Una cocina con cuerpo y presencias
mientras tu viejo velaba solo
por sus hijos
que subían por el barro a las universidades.
Tu viejo cocinaba,
los esperaba dulce e interminable
mirando a la calle
desde la puerta con musgo,
cebaba el mate, desgranaba porotos
después de sus heladas guardias de policía.
(…)
Tu padre
alentándote con su poncho verde
a plena lluvia
mientras el temporal de las noches
te amenazaba de muerte
a contra viento.
(…)
Tu viejo hacía fuego,
calentaba el agua,
preparaba la mesa, traía provisiones (25-26).
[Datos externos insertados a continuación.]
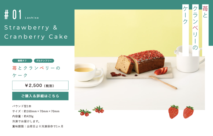Click the ご購入＆詳細はこちら purchase button
Screen dimensions: 213x136
(x=40, y=96)
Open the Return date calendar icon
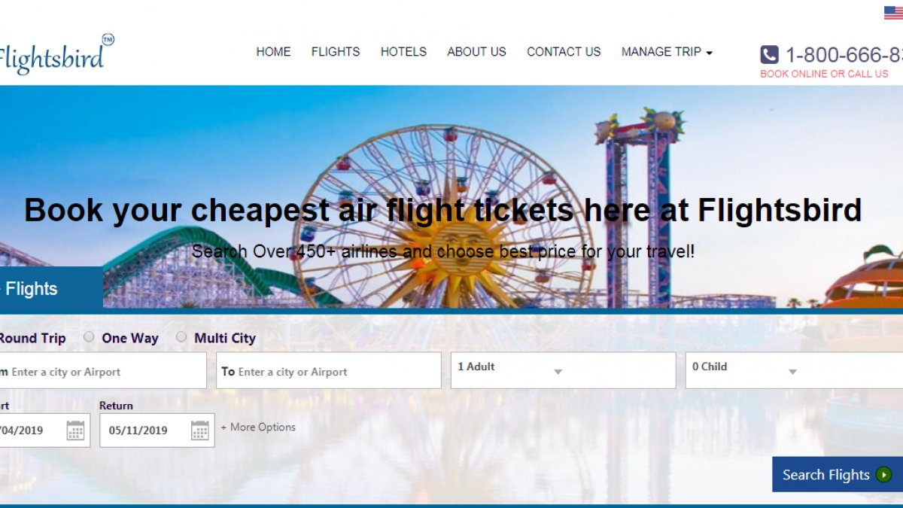The height and width of the screenshot is (508, 903). (199, 430)
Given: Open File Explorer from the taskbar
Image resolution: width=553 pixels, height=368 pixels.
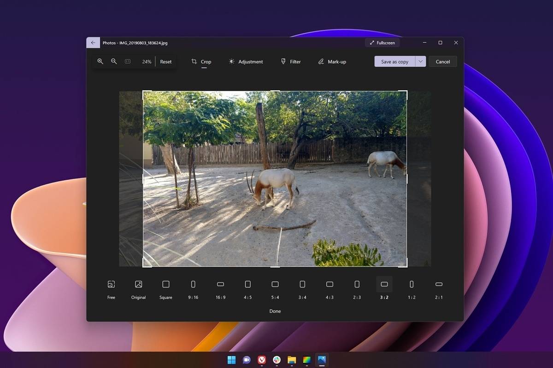Looking at the screenshot, I should pos(291,360).
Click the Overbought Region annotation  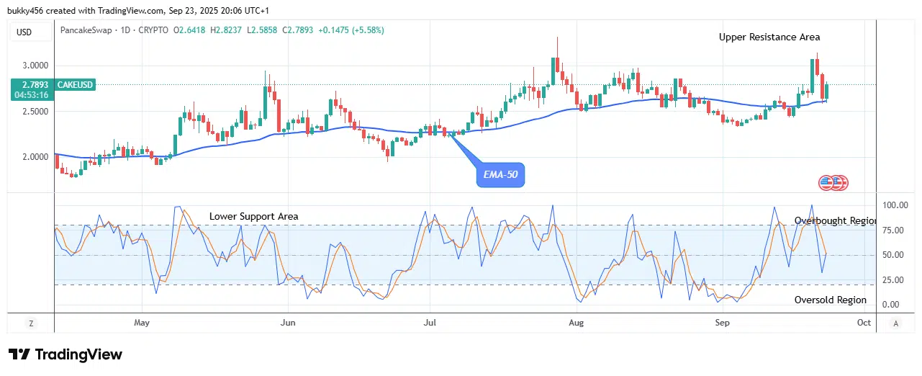pyautogui.click(x=836, y=220)
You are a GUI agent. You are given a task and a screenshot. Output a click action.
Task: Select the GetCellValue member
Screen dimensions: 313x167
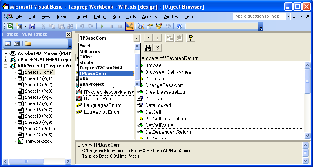pyautogui.click(x=159, y=125)
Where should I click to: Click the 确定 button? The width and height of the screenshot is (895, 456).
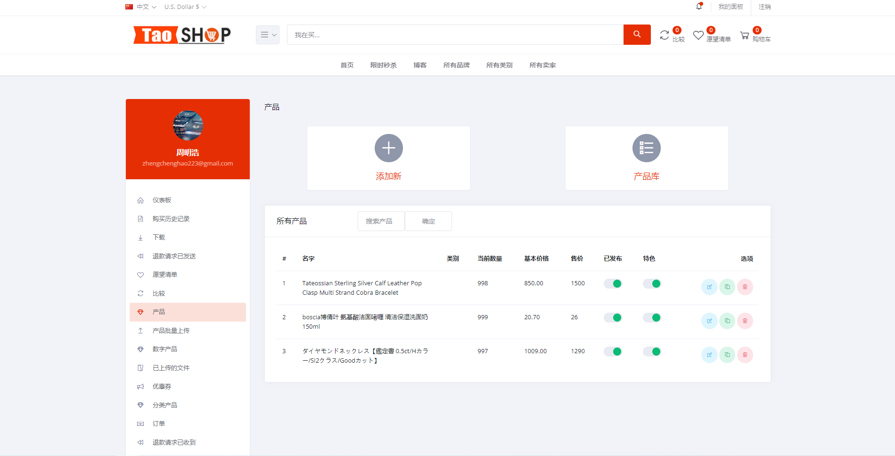[428, 221]
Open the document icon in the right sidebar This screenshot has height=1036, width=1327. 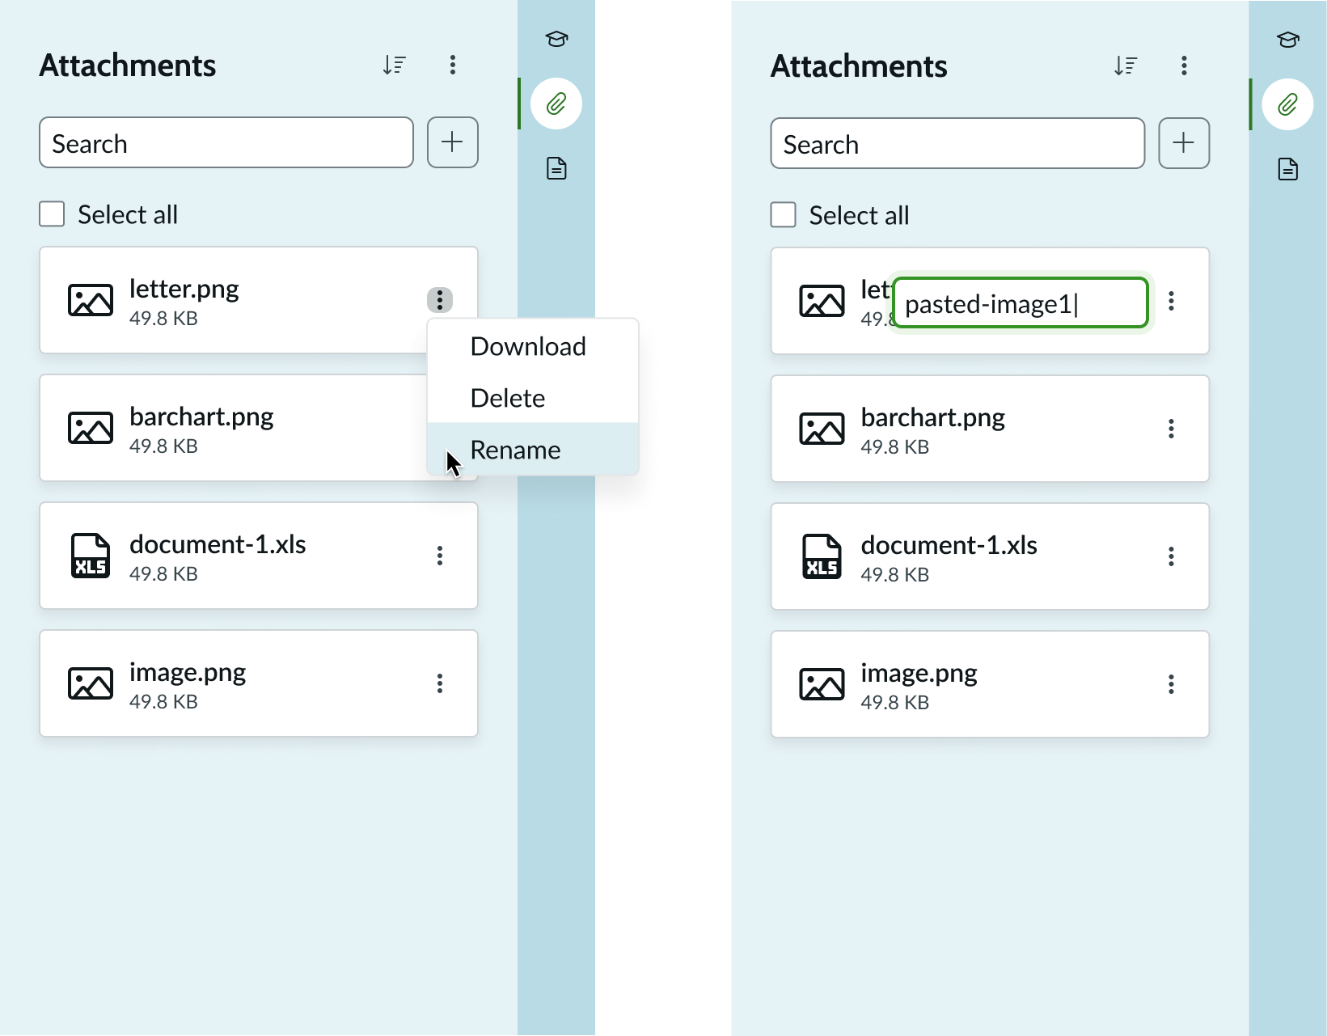click(1287, 169)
La casa y los afectos en medio del invierno, un espacio con cuerpos y presencias de quienes nos acompañan invariablemente aun en su condición de ausencia, las huellas permanentes de un andar cotidiano por medio de lo cual se establecen las secretas y entrañables analogías que nos devuelven al instante primordial, las reiteración de un signo que persiste a pesar de sus grietas en el presente, a pesar de las luces que nos enajenan en medio de la modernidad–“Despliegue de hoteles / a una sombra de paz / en la ciudad esculpida” (52)–. Poesía analógica es la de Reyes –miroir que Rodríguez reconoció en la escritura de Teillier (1997: 37-38)–, ritmo idéntico que posibilita la reiteración, la persistencia y sobrevivencia del mito y de lo verdadero, red de correspondencias por medio de las cuales se coloca en evidencia la semejanza entre lo poético y lo cotidiano, cual espejeo y fuente de agua, “ritmo universal” como apunta Octavio Paz (97) en tanto en la analogía “todo se corresponde porque es ritmo y rima” (97). Ritmo y rima de aquello forjado en el origen y que mediante el respiro de los días y la cotidianidad vuelve a ser en razón del profundo vínculo y afecto hacia los otros y otras, hacia quienes nos acompañan en el arco del tiempo, en el sur, en el hogar, en nuestro pequeño reino afortunado “al fin del mundo” (Reyes 2020: 11),en este derrotero que constituye la memoria y la existencia hasta alcanzar/recobraren la misma vida y en la muerte el vértice original: “Tiempo y pausas para vivir / y revivirte, compañero, / en esa amistad de agua e inviernos / que nos dejó el sonido del alma, / tan definitivo e inclaudicable” (27).